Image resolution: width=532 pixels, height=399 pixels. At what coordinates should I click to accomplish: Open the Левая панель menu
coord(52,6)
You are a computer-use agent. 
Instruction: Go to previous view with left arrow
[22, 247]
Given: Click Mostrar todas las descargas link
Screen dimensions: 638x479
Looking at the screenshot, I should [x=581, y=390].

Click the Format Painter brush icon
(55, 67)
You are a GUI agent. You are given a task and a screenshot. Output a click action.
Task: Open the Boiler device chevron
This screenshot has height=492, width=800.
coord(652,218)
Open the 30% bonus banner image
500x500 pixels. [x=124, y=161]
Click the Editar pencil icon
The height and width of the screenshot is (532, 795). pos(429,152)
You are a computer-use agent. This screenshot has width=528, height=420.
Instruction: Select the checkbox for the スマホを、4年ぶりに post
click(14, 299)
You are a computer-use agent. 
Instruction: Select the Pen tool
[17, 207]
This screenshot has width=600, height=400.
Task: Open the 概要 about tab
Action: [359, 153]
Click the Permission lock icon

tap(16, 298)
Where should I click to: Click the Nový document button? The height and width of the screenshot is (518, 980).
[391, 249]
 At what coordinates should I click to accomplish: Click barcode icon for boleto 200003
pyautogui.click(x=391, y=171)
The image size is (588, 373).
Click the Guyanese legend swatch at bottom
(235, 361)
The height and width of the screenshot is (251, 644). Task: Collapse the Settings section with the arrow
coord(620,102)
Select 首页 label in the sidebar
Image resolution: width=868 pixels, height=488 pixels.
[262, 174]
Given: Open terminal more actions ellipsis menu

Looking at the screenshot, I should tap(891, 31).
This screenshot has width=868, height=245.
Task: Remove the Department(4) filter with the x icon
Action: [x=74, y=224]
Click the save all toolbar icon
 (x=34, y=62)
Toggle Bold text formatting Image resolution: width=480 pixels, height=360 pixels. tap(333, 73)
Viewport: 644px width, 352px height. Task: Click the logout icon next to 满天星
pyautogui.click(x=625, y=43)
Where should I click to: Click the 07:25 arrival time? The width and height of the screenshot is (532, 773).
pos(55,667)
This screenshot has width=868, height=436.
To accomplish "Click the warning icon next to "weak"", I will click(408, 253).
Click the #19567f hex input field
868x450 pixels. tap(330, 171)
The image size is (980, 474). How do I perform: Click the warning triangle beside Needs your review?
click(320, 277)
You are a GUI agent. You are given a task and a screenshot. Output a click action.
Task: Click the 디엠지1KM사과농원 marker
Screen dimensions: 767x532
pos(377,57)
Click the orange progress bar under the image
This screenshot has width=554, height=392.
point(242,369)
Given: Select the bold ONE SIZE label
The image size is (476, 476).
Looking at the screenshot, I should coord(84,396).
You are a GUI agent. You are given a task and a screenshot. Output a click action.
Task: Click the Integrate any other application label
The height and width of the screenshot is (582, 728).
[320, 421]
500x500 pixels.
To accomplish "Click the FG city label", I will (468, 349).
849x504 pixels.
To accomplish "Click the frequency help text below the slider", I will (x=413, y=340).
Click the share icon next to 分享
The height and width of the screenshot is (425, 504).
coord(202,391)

==================================================

What is needed: Retype the records that precede this task, keeping them exactly the same.

Solved problem:
Image resolution: width=532 pixels, height=399 pixels. At what coordinates should I click to accomplish: Open the Левая панель menu
coord(52,6)
You are a computer-use agent. 
Instruction: Go to previous view with left arrow
[22, 247]
Given: Click Mostrar todas las descargas link
Screen dimensions: 638x479
Looking at the screenshot, I should [x=581, y=390].

Click the Format Painter brush icon
(55, 67)
You are a GUI agent. You are given a task and a screenshot. Output a click action.
Task: Open the Boiler device chevron
This screenshot has height=492, width=800.
coord(652,218)
Open the 30% bonus banner image
500x500 pixels. [x=124, y=161]
Click the Editar pencil icon
The height and width of the screenshot is (532, 795). pos(429,152)
You are a computer-use agent. This screenshot has width=528, height=420.
Instruction: Select the checkbox for the スマホを、4年ぶりに post
click(14, 299)
You are a computer-use agent. 
Instruction: Select the Pen tool
[17, 207]
This screenshot has width=600, height=400.
Task: Open the 概要 about tab
Action: [359, 153]
Click the Permission lock icon

tap(16, 298)
Where should I click to: Click the Nový document button? The height and width of the screenshot is (518, 980).
[391, 249]
 At what coordinates should I click to accomplish: Click barcode icon for boleto 200003
pyautogui.click(x=391, y=171)
The image size is (588, 373).
Click the Guyanese legend swatch at bottom
(235, 361)
The height and width of the screenshot is (251, 644). Task: Collapse the Settings section with the arrow
coord(620,102)
Select 首页 label in the sidebar
Image resolution: width=868 pixels, height=488 pixels.
[262, 174]
Given: Open terminal more actions ellipsis menu

Looking at the screenshot, I should tap(891, 31).
This screenshot has width=868, height=245.
Task: Remove the Department(4) filter with the x icon
Action: [x=74, y=224]
Click the save all toolbar icon
 (x=34, y=62)
Toggle Bold text formatting Image resolution: width=480 pixels, height=360 pixels. tap(333, 73)
Viewport: 644px width, 352px height. Task: Click the logout icon next to 满天星
pyautogui.click(x=625, y=43)
Where should I click to: Click the 07:25 arrival time? The width and height of the screenshot is (532, 773).
pos(55,667)
This screenshot has width=868, height=436.
To accomplish "Click the warning icon next to "weak"", I will click(408, 253).
Click the #19567f hex input field
868x450 pixels. tap(330, 171)
The image size is (980, 474). How do I perform: Click the warning triangle beside Needs your review?
click(320, 277)
You are a GUI agent. You are given a task and a screenshot. Output a click action.
Task: Click the 디엠지1KM사과농원 marker
Screen dimensions: 767x532
pos(377,57)
Click the orange progress bar under the image
This screenshot has width=554, height=392.
point(242,369)
Given: Select the bold ONE SIZE label
The image size is (476, 476).
Looking at the screenshot, I should coord(84,396).
You are a GUI agent. You are given a task and a screenshot. Output a click action.
Task: Click the Integrate any other application label
The height and width of the screenshot is (582, 728).
[320, 421]
500x500 pixels.
To accomplish "Click the FG city label", I will (468, 349).
849x504 pixels.
To accomplish "Click the frequency help text below the slider", I will (x=413, y=340).
Click the share icon next to 分享
The height and width of the screenshot is (425, 504).
coord(202,391)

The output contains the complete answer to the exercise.